# Task prompt
From the line below containing "Info média (51, 760)" to the final line, print each line exactly as written. No pictures belong in the copy.

--- START ---

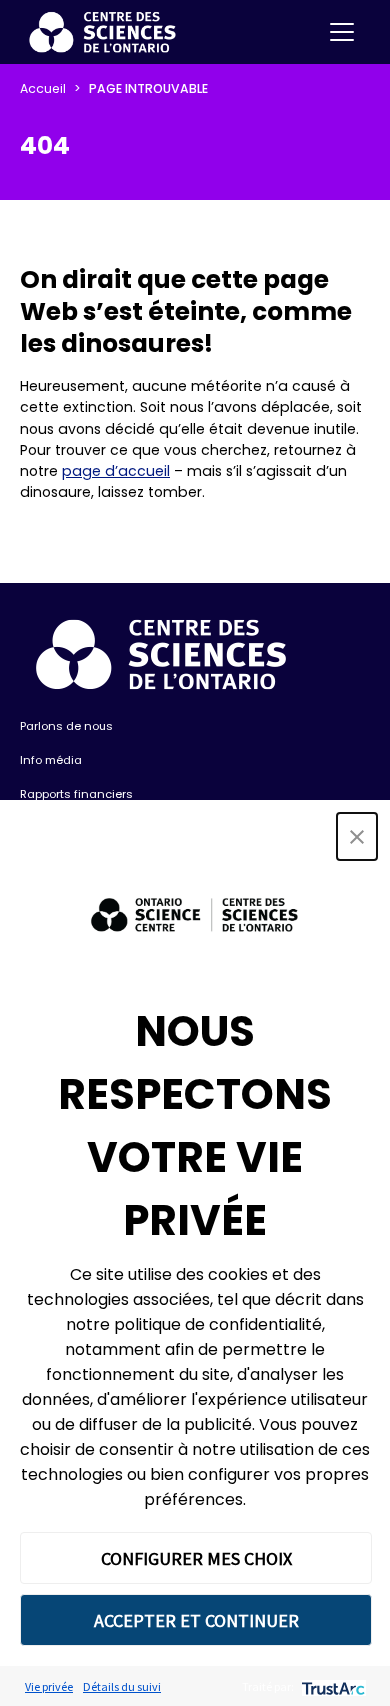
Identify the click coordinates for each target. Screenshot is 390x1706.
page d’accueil (116, 471)
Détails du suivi (122, 1686)
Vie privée (49, 1686)
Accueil (43, 88)
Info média (51, 760)
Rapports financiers (76, 794)
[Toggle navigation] (342, 32)
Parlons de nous (66, 726)
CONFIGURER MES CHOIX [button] (196, 1558)
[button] (357, 836)
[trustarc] (331, 1686)
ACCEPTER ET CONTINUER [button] (196, 1620)
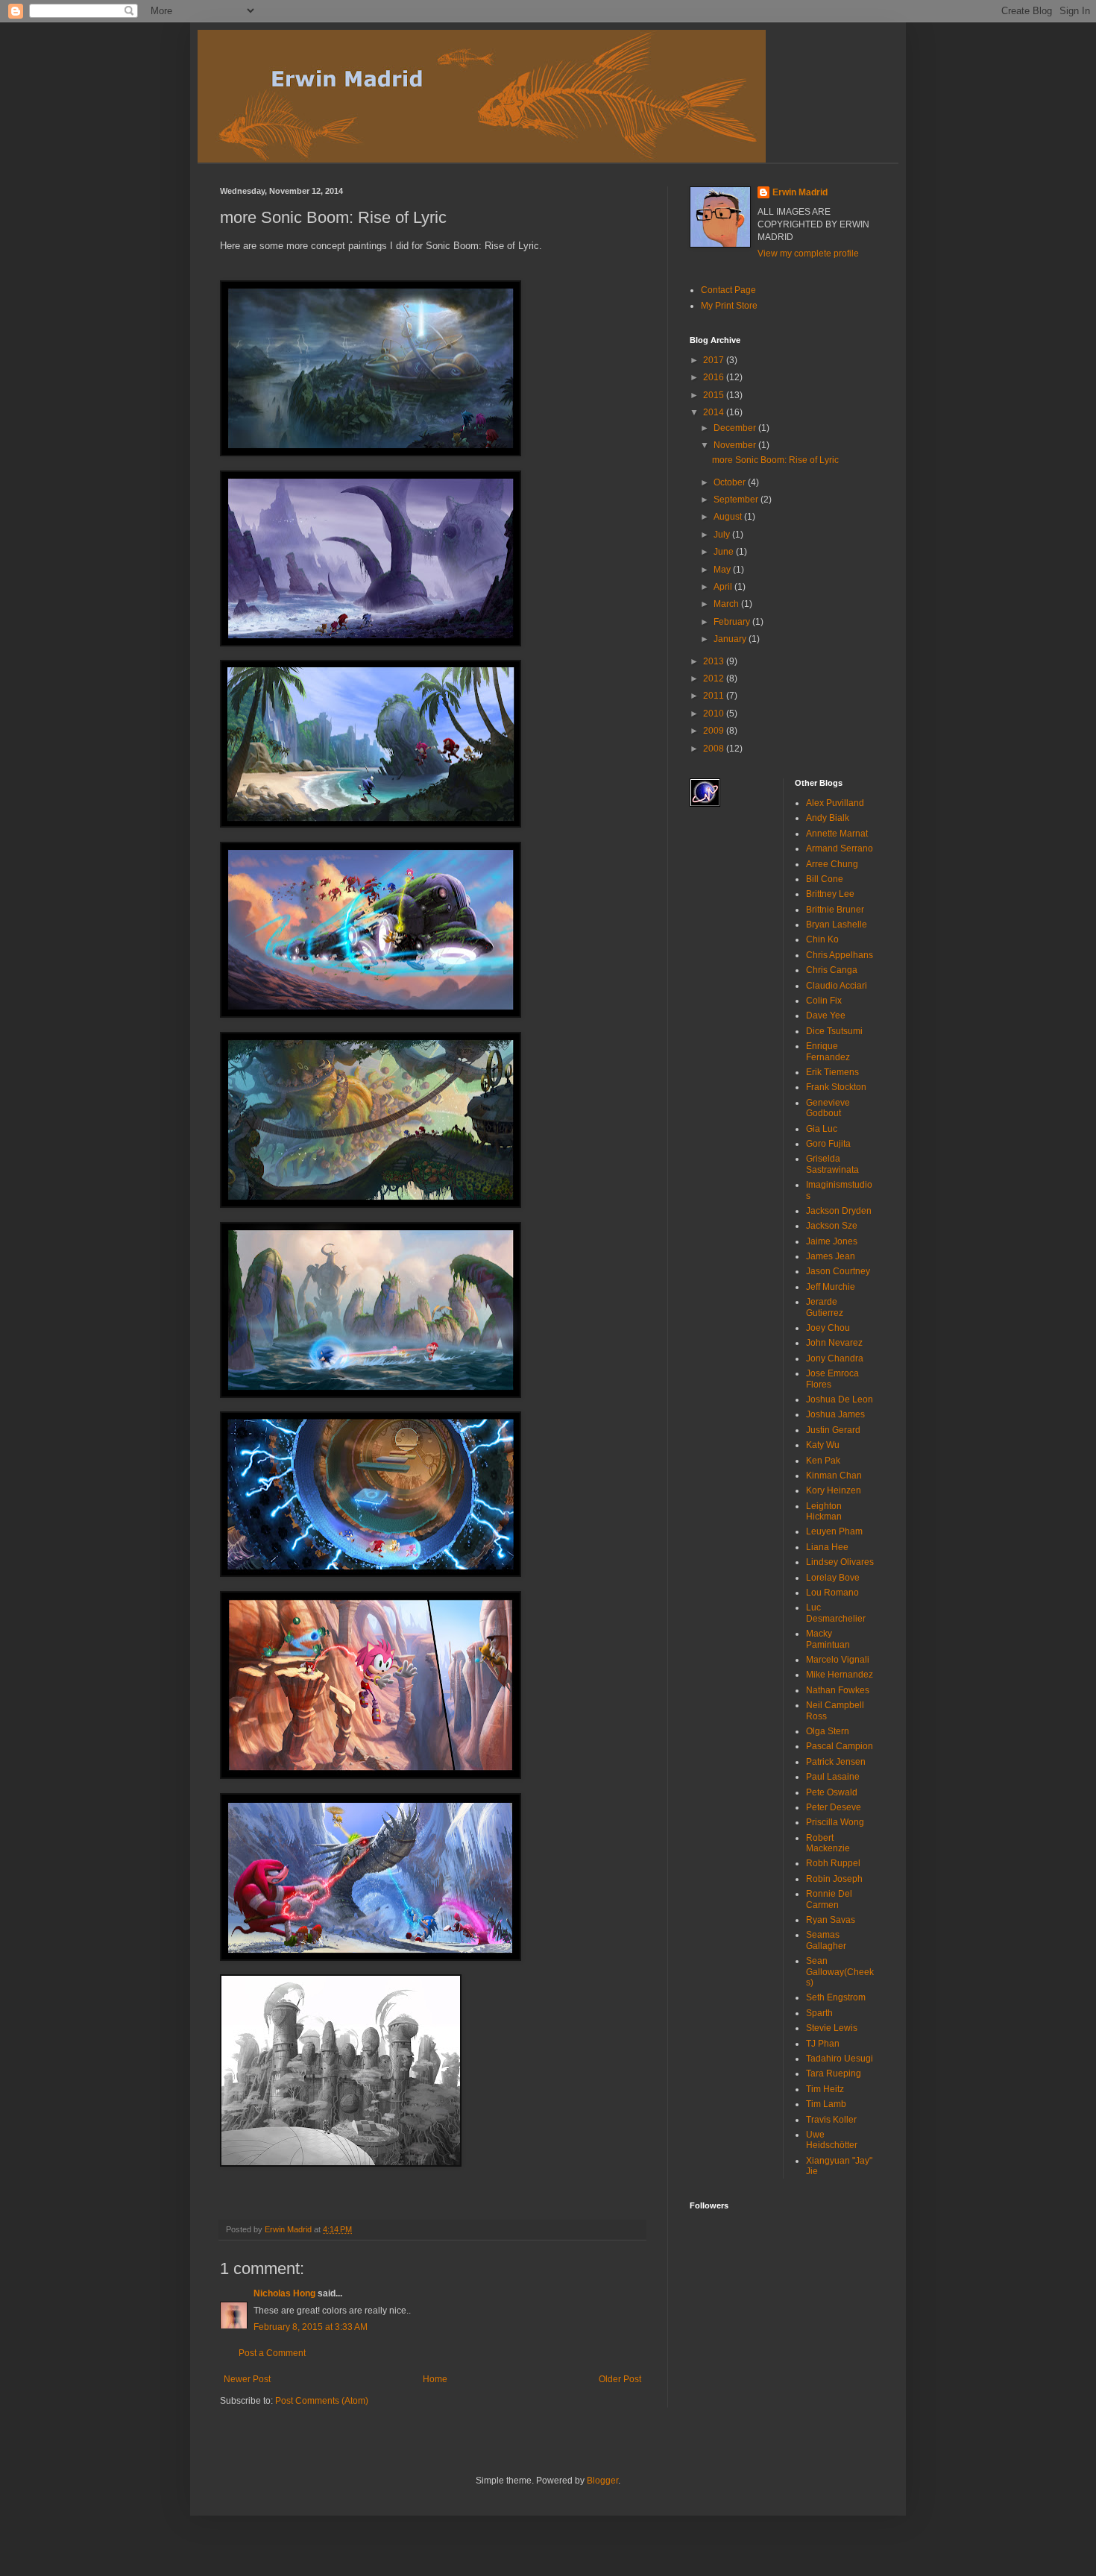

--- END ---

# Task output
Info média (51, 760)
Rapports financiers (76, 794)
[Toggle navigation] (342, 32)
Parlons de nous (66, 726)
CONFIGURER MES CHOIX [button] (196, 1558)
[button] (357, 836)
[trustarc] (331, 1686)
ACCEPTER ET CONTINUER [button] (196, 1620)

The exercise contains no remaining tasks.